- TEXT PASSAGE -

In this example, you need two new variables to replace numSensors to properly handle both functions:

   mxArray *myNumeric, *myStruct;
   mwSize numSensorSize;
   int numSensorFields;
   mwSize m, n;
   char **fieldnames;
   ...
   myNumeric = mxCreateDoubleMatrix(numSensorSize, n, mxREAL); 
   myStruct = mxCreateStructMatrix(m, n, numSensorFields, fieldnames); 

Note which variables will need to be replaced in this way. Again, do not make any edits at this point.

3. 3rd party libraries

Your MEX-file may involve portions of code that you did not write, and to which you do not have access. These may be entire MEX-files, numerical routines, or device drivers. There are several ways to approach this issue:

3.1. If you do not have access to the source code, contact the vendor. Refer them to this document and discuss options to handle large array dimensions with them.

3.2. If you share code with others, such as publicly available source code, check with the relevant author or user group to see if someone has converted the code to use large array dimensions. If not, you may want to convert the code yourself. Again, apply the suggestions in this document.

4. Create a working copy, make edits, and test with 32-bit dimensions.

At this point, you know which type declarations need to be edited. Make a copy of your source code and change the relevant declarations. Compile your code as usual:

mex myMexFile.c

This uses the traditional 32-bit dimensions. This is the same as using the -compatibleArrayDims flag:

mex -compatibleArrayDims myMexFile.c

Compare with your original binary file; both should return identical results.

If not, debug and resolve any differences. These will be easier to resolve now (using the same 32-bit sizes and indices) than in the next step.

5. Build with -largeArrayDims and resolve build failures & warnings.

- DATA EXCERPTS -
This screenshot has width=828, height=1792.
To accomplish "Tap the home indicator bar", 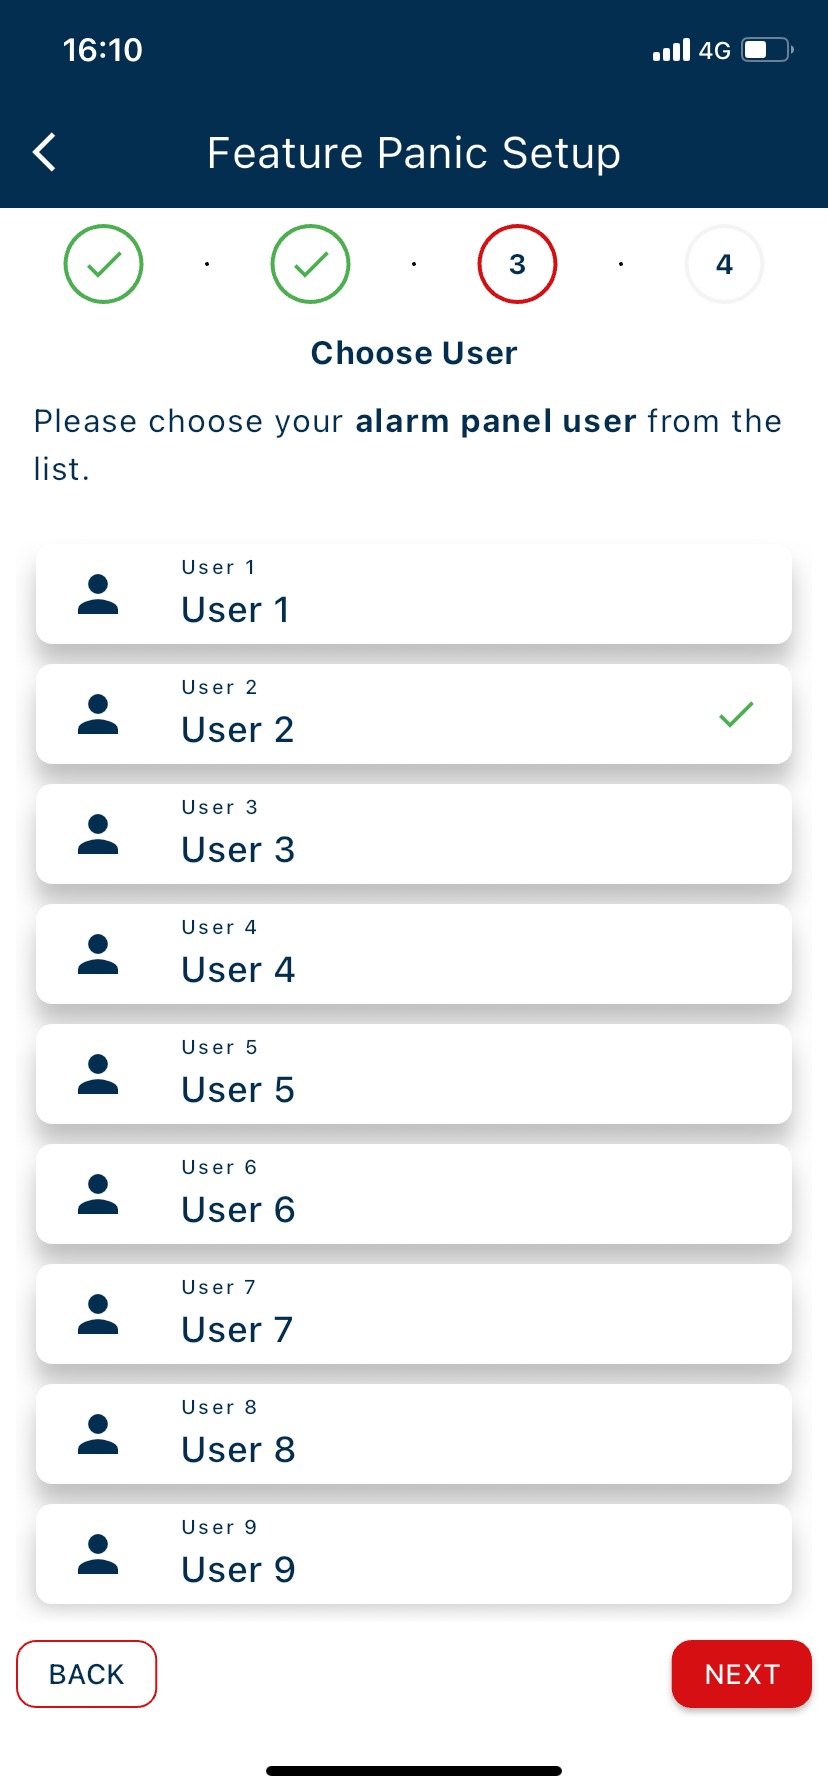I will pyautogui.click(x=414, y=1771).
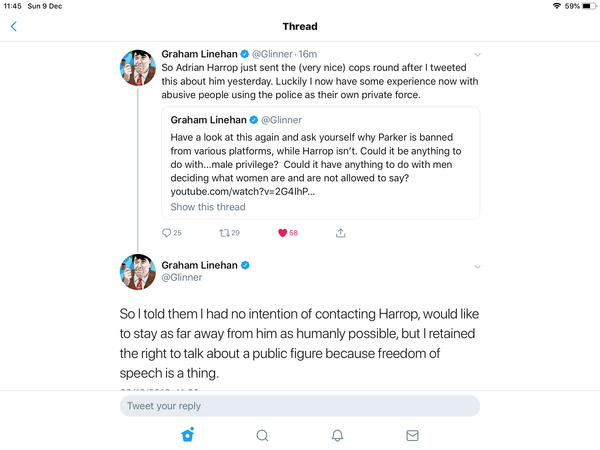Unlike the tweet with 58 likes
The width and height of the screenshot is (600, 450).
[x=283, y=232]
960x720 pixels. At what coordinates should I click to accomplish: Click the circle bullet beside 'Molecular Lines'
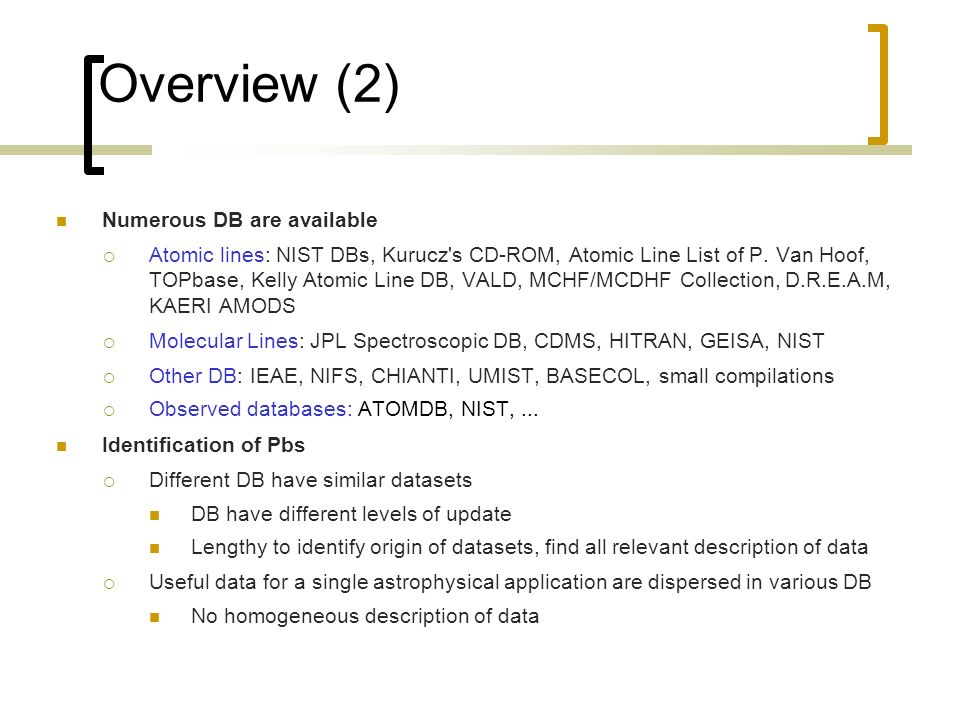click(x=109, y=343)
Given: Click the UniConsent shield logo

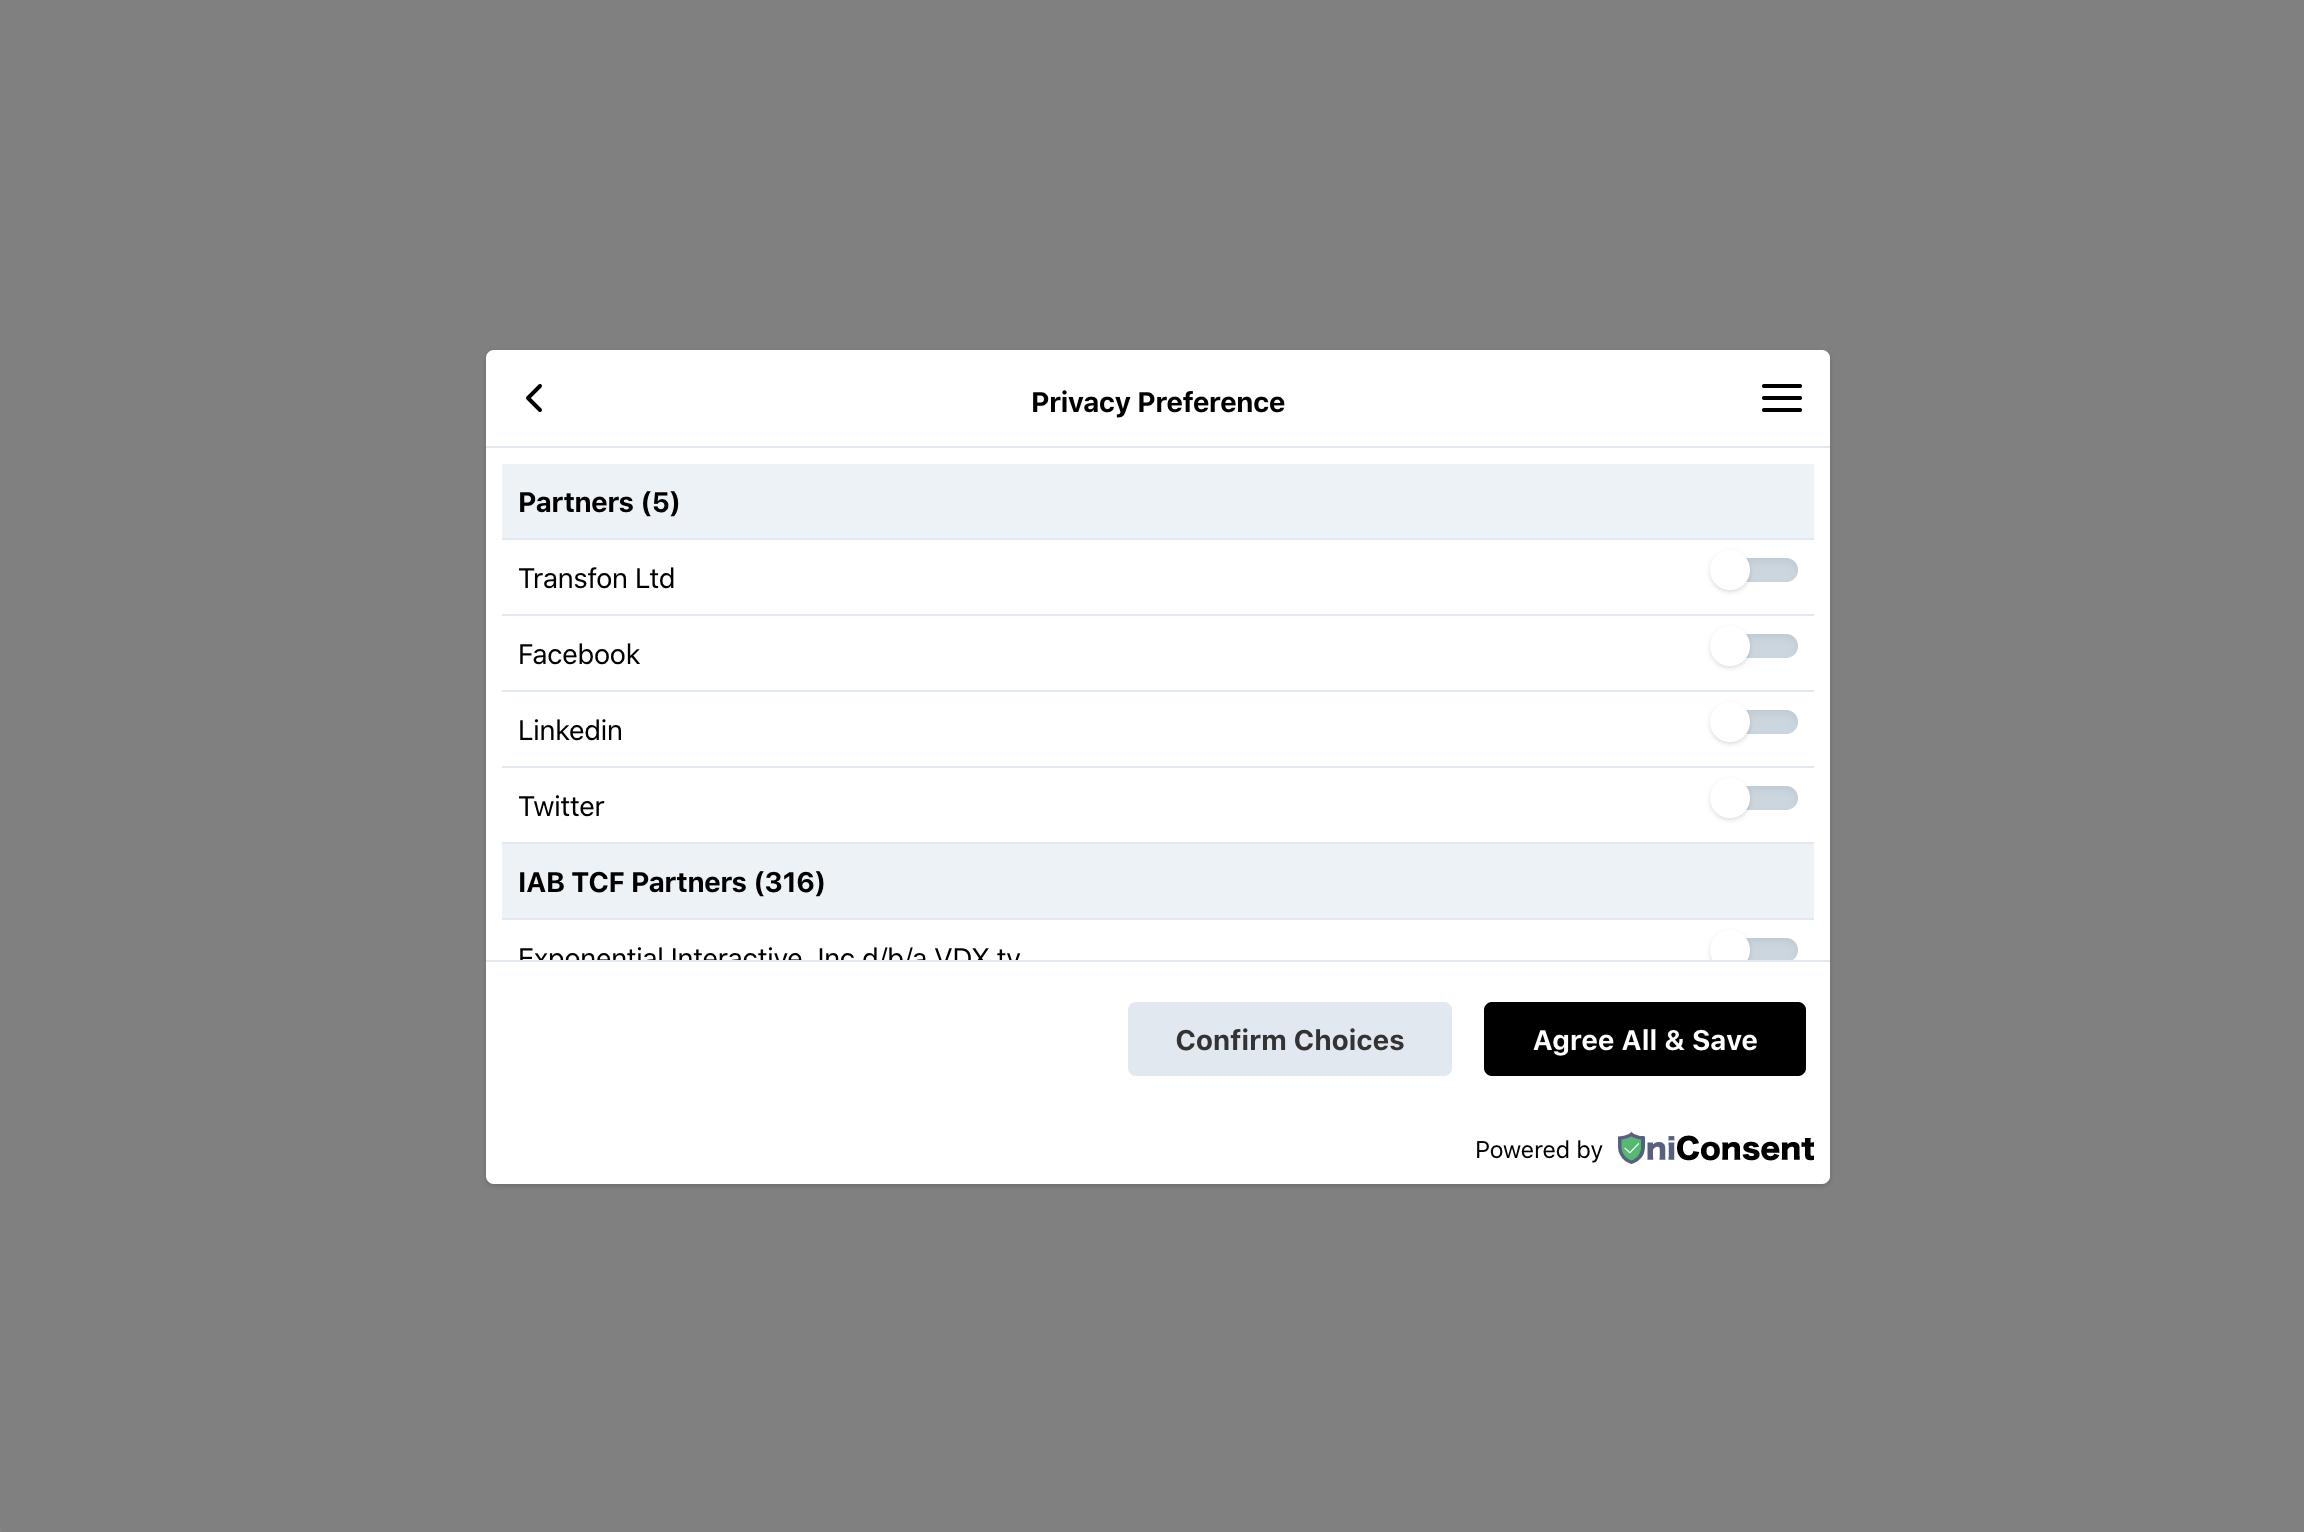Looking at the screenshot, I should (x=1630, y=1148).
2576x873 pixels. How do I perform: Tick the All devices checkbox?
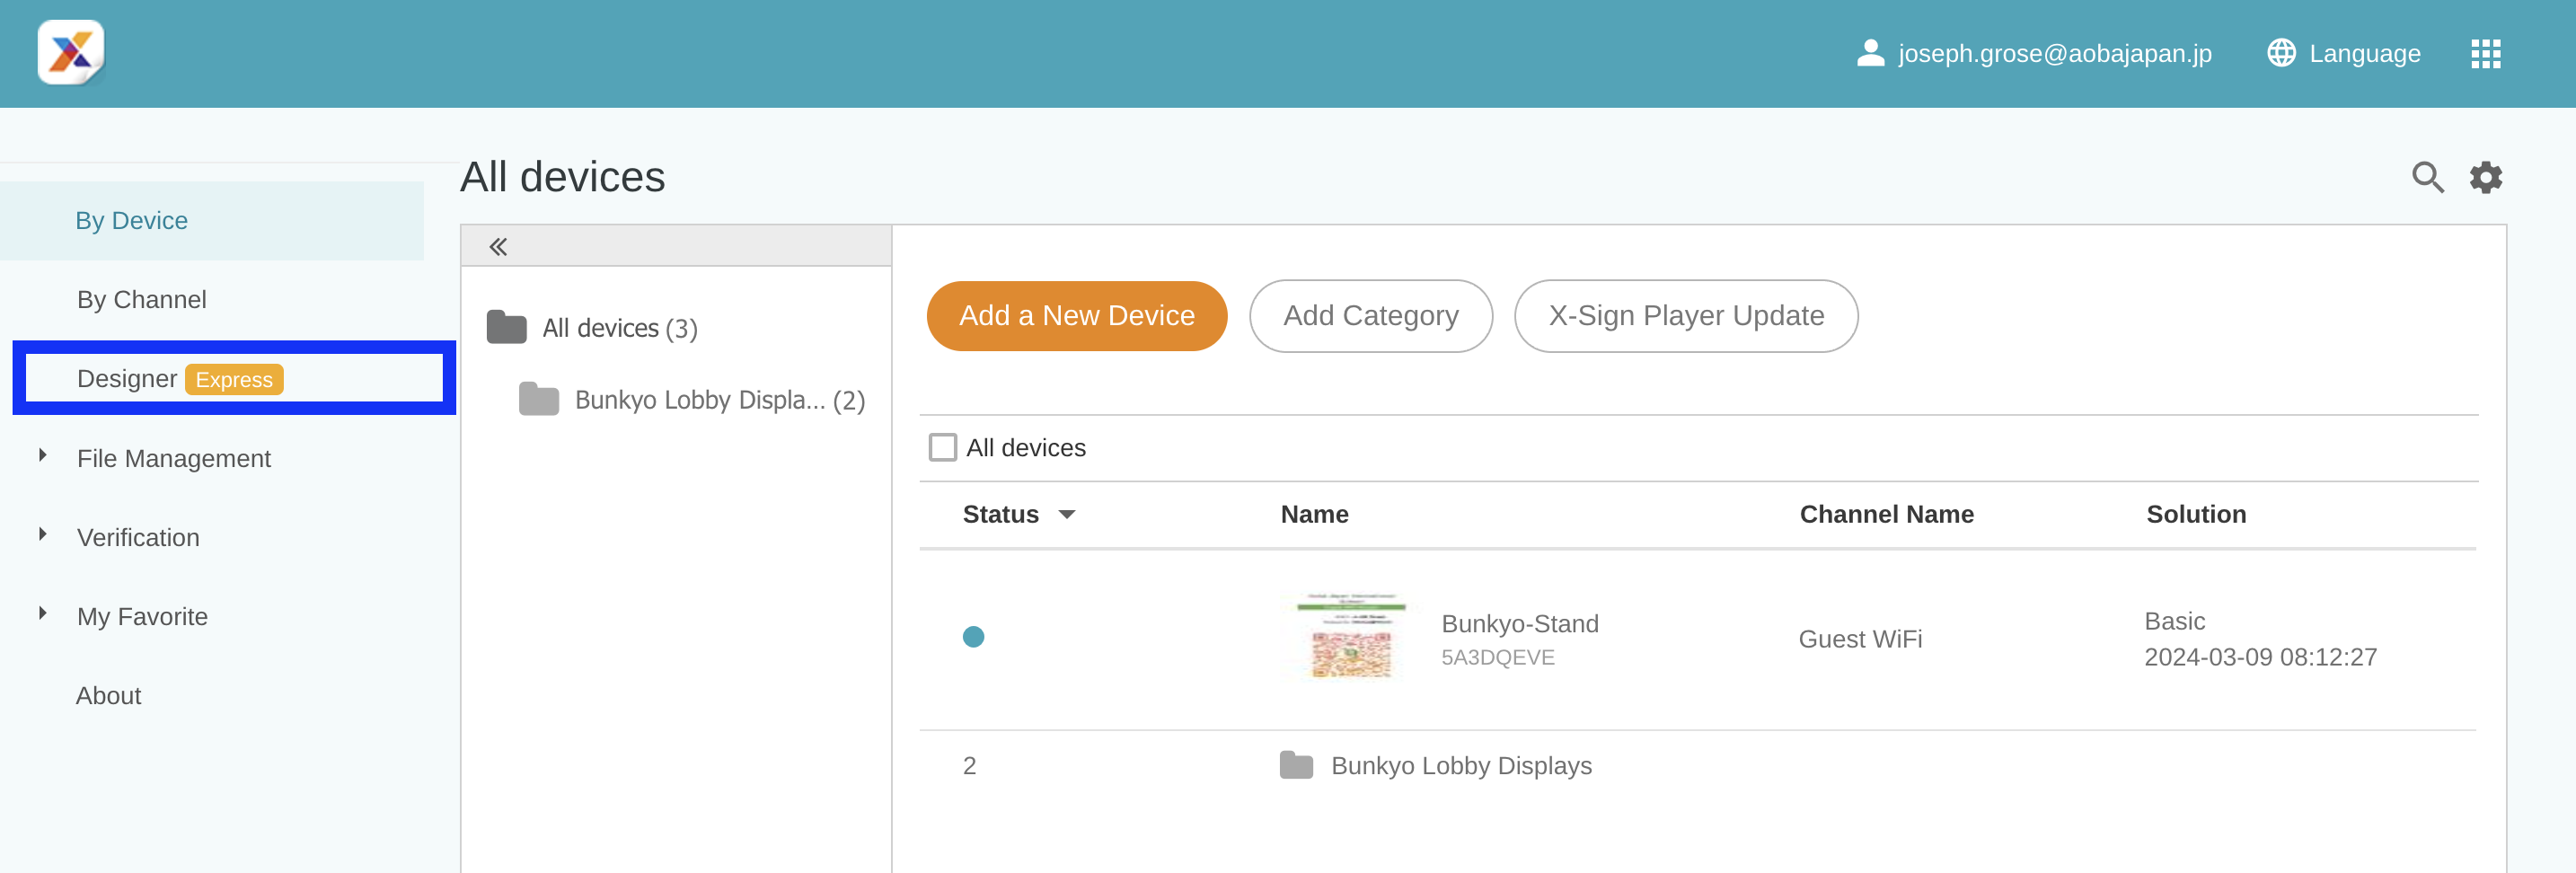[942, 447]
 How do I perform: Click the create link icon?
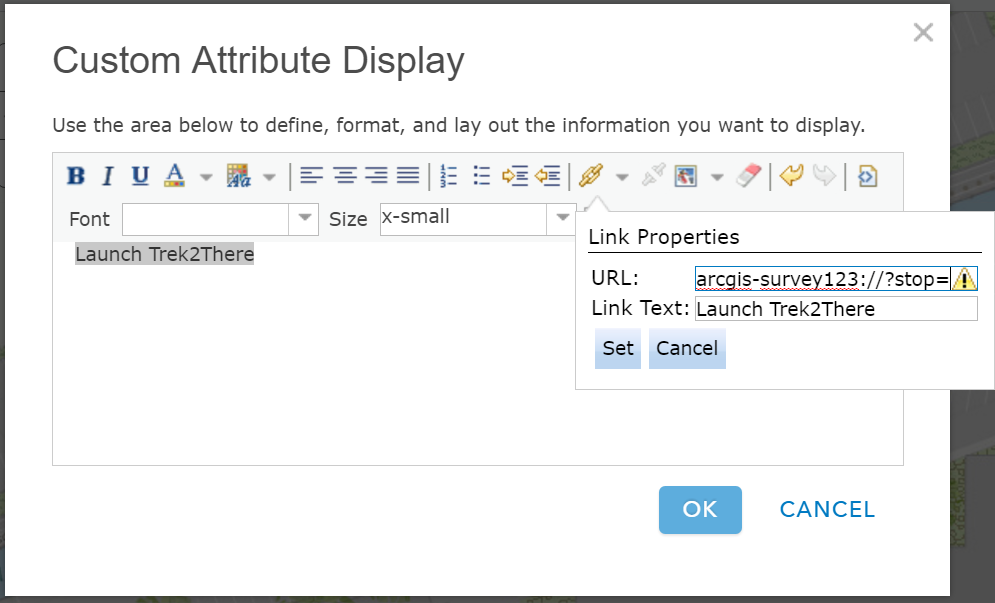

- PARTS OF THE EXERCISE -
- a) From the text on converting MEX-files, write out the part that opens with the words containing "mxArray *myNumeric, *myStruct;" and closes with "at this point.".
- b) According to the text on converting MEX-files, which flag gives the same result as compiling with the traditional 32-bit dimensions?
The material has no connection to the text on converting MEX-files.

- EXERCISE ANSWERS -
- a)
mxArray *myNumeric, *myStruct;
   mwSize numSensorSize;
   int numSensorFields;
   mwSize m, n;
   char **fieldnames;
   ...
   myNumeric = mxCreateDoubleMatrix(numSensorSize, n, mxREAL); 
   myStruct = mxCreateStructMatrix(m, n, numSensorFields, fieldnames); 

Note which variables will need to be replaced in this way. Again, do not make any edits at this point.

- b) The -compatibleArrayDims flag.